| WHAT TO DO |
What lines in the records below hold the string "will"? Please show them.

□ □ □ □

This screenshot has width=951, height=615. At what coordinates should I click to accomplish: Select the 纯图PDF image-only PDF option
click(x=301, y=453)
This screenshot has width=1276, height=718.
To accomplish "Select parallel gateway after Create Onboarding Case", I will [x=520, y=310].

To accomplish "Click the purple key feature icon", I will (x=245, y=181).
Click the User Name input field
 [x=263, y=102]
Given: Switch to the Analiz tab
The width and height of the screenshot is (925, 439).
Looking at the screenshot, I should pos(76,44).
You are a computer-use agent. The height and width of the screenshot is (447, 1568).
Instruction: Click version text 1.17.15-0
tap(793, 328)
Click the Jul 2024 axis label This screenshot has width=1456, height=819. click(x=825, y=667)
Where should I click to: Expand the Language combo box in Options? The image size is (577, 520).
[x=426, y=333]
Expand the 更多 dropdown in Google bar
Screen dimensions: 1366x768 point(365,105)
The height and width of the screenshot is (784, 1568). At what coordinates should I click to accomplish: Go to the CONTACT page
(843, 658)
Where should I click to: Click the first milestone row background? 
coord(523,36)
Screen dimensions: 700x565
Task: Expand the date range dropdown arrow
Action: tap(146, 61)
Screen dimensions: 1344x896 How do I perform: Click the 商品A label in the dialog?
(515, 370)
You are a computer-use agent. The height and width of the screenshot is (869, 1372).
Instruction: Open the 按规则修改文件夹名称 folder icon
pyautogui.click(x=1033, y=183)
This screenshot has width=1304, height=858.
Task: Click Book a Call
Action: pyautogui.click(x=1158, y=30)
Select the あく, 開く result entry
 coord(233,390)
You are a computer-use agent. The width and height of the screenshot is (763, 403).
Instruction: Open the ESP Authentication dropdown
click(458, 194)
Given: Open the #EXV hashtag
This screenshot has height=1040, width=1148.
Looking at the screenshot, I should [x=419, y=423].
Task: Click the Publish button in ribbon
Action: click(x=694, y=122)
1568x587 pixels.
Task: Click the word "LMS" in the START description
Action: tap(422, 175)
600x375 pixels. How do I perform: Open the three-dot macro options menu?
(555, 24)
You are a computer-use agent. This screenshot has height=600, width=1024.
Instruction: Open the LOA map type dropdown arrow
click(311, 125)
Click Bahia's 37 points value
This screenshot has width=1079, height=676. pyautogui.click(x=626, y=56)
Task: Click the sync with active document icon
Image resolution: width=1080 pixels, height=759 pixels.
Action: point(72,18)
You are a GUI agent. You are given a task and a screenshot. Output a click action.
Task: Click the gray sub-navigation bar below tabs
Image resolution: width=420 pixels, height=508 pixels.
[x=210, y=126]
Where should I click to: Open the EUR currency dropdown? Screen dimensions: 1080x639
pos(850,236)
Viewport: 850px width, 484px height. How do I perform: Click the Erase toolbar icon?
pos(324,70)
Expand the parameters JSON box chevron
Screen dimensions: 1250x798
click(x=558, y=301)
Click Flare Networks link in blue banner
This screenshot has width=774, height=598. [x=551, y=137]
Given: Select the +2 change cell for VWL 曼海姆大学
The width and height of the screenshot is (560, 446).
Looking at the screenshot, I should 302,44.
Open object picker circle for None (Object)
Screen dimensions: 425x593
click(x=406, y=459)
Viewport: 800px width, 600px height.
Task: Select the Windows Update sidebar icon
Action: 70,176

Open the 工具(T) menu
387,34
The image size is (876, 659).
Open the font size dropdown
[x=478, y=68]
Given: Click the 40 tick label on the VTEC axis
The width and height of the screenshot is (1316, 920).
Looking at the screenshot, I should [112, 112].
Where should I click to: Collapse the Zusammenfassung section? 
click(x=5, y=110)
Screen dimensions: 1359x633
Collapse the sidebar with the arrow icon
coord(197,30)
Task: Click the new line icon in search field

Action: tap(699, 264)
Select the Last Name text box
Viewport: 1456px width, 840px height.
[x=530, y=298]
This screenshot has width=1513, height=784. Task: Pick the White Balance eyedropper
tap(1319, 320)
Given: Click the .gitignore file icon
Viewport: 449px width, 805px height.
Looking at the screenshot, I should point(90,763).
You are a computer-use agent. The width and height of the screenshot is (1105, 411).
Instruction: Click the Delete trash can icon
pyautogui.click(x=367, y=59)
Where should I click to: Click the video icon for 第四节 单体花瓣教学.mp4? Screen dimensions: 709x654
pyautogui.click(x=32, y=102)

□ □ □ □

| RESULT OF THE EXERCISE |
To accomplish "Select parallel gateway after Create Onboarding Case", I will [x=520, y=310].
To accomplish "Click the purple key feature icon", I will (x=245, y=181).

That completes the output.